**Исходный текст**
Женщина, придумавшая русский люкс: какой след оставит в высокой моде Алла Вербер
Умерла Алла Вербер. Это даже звучит как-то странно. Для меня и всех, кто был связан с fashion индустрией в России, она была всегда и всегда была ее главным действующим лицом.
Умерла вице-президент Mercury и fashion-директор ЦУМа Алла Вербер
Моя первая встреча с ней произошла еще на Кутузовском в торговом доме «Москва». Алена Долецкая попросила поговорить с ней об особенностях российского рынка, о вкусах и пристрастиях наших покупателей. Честно признаться, я боялась к ней идти. Она казалась жесткой, бескомпромиссной бизнесвуман. Но она удивила меня рассказами о своих страхах и ошибках, признавалась, что каждая следующая коллекция кажется ей революционной, а потом она корит себя за нерешительность. Потому что закупила, например, всего лишь три пары расшитых перьями джинсов Gucci, которые были сметены в один день за $3,5 тысячи. Утверждала, что русские женщины не готовы к минимализму, что они хотят уже с утра выглядеть нарядно, а значит этот тренд не приживется в России никогда. Дело было в 1999-м, когда минимализм стал для всех уже нормой жизни, но она не стеснялась говорить, что думает, без оглядки на Vogue.

**Перечень строк**

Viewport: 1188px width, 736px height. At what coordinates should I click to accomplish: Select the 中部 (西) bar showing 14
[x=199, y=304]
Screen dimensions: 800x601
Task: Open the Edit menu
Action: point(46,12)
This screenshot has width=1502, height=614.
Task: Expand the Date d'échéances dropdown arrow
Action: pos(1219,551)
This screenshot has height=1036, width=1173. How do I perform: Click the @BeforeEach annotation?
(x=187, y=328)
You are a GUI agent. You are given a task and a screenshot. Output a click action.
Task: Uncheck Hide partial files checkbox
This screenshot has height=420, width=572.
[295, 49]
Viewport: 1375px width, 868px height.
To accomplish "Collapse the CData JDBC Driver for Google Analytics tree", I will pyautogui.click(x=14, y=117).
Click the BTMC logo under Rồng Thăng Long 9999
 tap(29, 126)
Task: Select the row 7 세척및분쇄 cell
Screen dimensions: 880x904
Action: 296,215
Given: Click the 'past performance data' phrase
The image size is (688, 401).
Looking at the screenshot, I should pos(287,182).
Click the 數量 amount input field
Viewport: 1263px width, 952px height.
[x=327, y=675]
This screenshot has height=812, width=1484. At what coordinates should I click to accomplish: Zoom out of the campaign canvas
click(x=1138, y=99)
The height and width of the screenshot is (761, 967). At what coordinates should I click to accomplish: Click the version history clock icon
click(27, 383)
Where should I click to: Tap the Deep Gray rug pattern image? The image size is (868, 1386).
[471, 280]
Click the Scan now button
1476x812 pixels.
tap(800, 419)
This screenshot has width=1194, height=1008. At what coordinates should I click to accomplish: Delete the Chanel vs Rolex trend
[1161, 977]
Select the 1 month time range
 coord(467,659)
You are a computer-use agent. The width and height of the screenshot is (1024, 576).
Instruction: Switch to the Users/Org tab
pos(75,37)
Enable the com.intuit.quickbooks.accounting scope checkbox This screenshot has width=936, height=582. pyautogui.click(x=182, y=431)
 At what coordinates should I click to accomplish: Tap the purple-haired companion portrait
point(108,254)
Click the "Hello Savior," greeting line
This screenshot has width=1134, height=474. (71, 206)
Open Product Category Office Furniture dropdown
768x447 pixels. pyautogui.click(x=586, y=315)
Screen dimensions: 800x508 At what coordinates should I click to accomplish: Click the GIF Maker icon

**Что требуется**
#1 Переведите на английский язык предложение из текста об Алле Вербер: «Честно признаться, я боялась к ней идти».
#2 Где, согласно тексту об Алле Вербер, произошла первая встреча автора с ней?
#3 Допишите текст об Алле Вербер, продолжив его после последнего приведенного предложения.
Строки никак не связаны с текстом об Алле Вербер.

**Результаты**
#1 To be honest, I was afraid to go see her.

#2 На Кутузовском, в торговом доме «Москва».

#3
Да, именно она привезла в Россию свои любимые Chanel, Fendi, Dolce&Gabbana, Gucci. Они соответствовали ее представлениям о люксе и роскоши, без которых не могут обойтись русские женщины. Но ведь и Prada с ее минимализмом и мнимой бедностью тоже пришла в Россию именно благодаря ей. И это было в 2002-м, когда Prada была на самой высокой волне своей нонконформистской идеологии. И Bottega Veneta — c их декларативной сдержанностью — тоже ее рук дело. И Chloé с девичьей расслабленной женственностью. А потом легкий и ироничный Lanvin и — уже относительно недавно — Celine эпохи Фиби Фило.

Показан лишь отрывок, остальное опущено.